Similarly to the two previous optimizers PooledLoOptimizer is synchronized.

javax.persistence.SequenceGenerator annotation

You can often find that, in order to generate ID values from a sequence people use javax.persistence.SequenceGenerator annotation instead of org.hibernate.annotations.GenericGenerator.

@SequenceGenerator(name = "gen_value_sequence", sequenceName = "gen_value_sequence")

This is fine if you know what this does, but if you do not, you might quickly encounter a lot of issues.

First thing worth noting is that if you do not specify allocationSize parameter the generation optimization strategy chosen by default in this particular version of Hibernate is Pooled and the increment_size is set to 50. On older versions of Hibernate SequenceGenerator defaulted to HiLo. You can still force newer versions of Hibernate to use HiLo if you set hibernate.id.new_generator_mappings Hibernate config property to false. This default behaviour might cause issues if you are creating the database with migrations and do not set the database sequence increment size to match what Hibernate expects.

However if you do set SequenceGenerator property allocationSize to 1 it will revert back to using the plain unoptimized sequence generation strategy.

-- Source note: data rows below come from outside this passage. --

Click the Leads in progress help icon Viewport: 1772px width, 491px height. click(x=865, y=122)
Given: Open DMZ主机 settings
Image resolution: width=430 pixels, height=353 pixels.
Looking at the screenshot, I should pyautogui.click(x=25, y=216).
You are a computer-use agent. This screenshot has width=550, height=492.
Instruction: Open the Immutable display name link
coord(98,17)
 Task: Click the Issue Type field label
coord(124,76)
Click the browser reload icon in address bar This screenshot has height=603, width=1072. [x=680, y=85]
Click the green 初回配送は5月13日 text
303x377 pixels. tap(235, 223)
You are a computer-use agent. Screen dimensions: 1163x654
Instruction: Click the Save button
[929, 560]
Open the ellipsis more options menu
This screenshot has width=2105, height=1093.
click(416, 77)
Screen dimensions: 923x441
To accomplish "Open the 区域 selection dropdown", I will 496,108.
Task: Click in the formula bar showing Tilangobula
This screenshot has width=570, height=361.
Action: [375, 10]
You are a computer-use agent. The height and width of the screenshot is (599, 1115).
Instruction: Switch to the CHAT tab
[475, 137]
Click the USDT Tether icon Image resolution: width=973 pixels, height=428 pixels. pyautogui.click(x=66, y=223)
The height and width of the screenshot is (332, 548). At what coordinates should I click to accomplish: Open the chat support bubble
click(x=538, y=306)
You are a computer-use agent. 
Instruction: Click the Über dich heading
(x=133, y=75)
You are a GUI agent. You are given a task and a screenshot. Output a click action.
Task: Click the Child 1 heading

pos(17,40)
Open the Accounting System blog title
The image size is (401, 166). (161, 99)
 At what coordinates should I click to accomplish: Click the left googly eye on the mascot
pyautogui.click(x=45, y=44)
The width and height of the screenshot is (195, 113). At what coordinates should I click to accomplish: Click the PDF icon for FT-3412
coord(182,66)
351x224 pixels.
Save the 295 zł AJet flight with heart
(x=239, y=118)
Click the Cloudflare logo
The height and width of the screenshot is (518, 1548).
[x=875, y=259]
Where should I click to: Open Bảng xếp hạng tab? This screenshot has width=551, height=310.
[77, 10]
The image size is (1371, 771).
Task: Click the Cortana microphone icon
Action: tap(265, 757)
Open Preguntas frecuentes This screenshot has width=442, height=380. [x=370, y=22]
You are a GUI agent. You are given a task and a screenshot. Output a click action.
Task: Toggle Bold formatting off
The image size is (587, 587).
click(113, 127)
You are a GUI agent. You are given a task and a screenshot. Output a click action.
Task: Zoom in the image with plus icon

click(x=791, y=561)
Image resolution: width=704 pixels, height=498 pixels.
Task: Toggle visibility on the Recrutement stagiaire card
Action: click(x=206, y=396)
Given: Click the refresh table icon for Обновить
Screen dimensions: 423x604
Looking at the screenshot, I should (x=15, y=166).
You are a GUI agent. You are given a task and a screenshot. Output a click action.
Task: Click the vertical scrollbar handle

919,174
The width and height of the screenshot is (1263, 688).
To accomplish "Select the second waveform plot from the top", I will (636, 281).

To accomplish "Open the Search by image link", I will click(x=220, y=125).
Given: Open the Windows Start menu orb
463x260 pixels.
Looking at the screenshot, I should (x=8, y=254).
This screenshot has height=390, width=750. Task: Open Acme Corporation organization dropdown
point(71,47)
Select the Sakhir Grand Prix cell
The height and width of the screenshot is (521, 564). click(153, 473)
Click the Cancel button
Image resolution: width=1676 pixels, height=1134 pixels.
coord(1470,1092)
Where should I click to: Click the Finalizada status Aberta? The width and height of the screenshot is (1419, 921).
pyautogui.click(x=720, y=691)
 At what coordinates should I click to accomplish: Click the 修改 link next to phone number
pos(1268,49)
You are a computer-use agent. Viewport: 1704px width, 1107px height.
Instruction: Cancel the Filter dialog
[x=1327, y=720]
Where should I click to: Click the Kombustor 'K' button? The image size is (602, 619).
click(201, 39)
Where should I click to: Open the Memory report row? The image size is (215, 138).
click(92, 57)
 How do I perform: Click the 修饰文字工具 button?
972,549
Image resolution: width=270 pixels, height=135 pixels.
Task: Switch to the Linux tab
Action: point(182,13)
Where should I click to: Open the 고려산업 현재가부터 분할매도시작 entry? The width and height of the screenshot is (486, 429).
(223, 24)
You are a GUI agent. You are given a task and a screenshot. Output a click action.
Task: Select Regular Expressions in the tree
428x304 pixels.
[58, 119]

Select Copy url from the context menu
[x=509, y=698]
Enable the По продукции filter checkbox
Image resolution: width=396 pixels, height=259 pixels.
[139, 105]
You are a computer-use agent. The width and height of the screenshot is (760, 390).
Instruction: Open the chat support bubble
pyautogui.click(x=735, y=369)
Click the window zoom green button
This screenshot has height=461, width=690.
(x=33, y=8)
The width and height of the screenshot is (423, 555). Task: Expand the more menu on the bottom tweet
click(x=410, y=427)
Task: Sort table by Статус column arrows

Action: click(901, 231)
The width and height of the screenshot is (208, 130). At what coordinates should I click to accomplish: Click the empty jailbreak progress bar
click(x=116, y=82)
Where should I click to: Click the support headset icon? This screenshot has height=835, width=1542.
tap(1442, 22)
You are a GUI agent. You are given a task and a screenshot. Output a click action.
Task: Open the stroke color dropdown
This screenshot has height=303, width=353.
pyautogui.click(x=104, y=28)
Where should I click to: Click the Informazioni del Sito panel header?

Custom ID generation strategies

Sometimes circumstances force us to generate ID values that are not covered by existing Hibernate generators. For example we might be forced to create a mapping for a legacy database that cannot be changed, or simply the requirements force us to do so. In such case custom ID generation strategies may come in handy. Instead of using existing Hibernate generators you can implement your own ID generator. You can do that either by implementing one of Hibernate generator interfaces like the most basic org.hibernate.id.IdentifierGenerator or other interfaces like org.hibernate.id.PersistentIdentifierGenerator. If all you need to do is apply some tweaks to an existing strategy you can also extend existing generators.

Let’s consider a (very unlikely) scenario that we need to create a String ID that is a concatenation of values originating from two database sequences. Let us assume that the format would be ID1_ID2.

Implementation

Sample implementation can be seen here. Implementing the org.hibernate.id.Configurable interface allows us to parse parameters that are provided when creating a mapping for a DB entity.

public void configure(Type type, Properties params, Dialect dialect) throws MappingException {
  ObjectNameNormalizer normalizer = (ObjectNameNormalizer) params.get(IDENTIFIER_NORMALIZER);
  secondSequenceName = normalizer.normalizeIdentifierQuoting(
        ConfigurationHelper.getString(SECOND_SEQ, params)
  );
  sequenceName = normalizer.normalizeIdentifierQuoting(
       ConfigurationHelper.getString(FIRST_SEQ, params, "hibernate_sequence")
  );
  sql = dialect.getSequenceNextValString(sequenceName);
  sql2 = dialect.getSequenceNextValString(secondSequenceName);
}

Additionally we can prepare sql statements that will be used to fetch new values from the DB sequences.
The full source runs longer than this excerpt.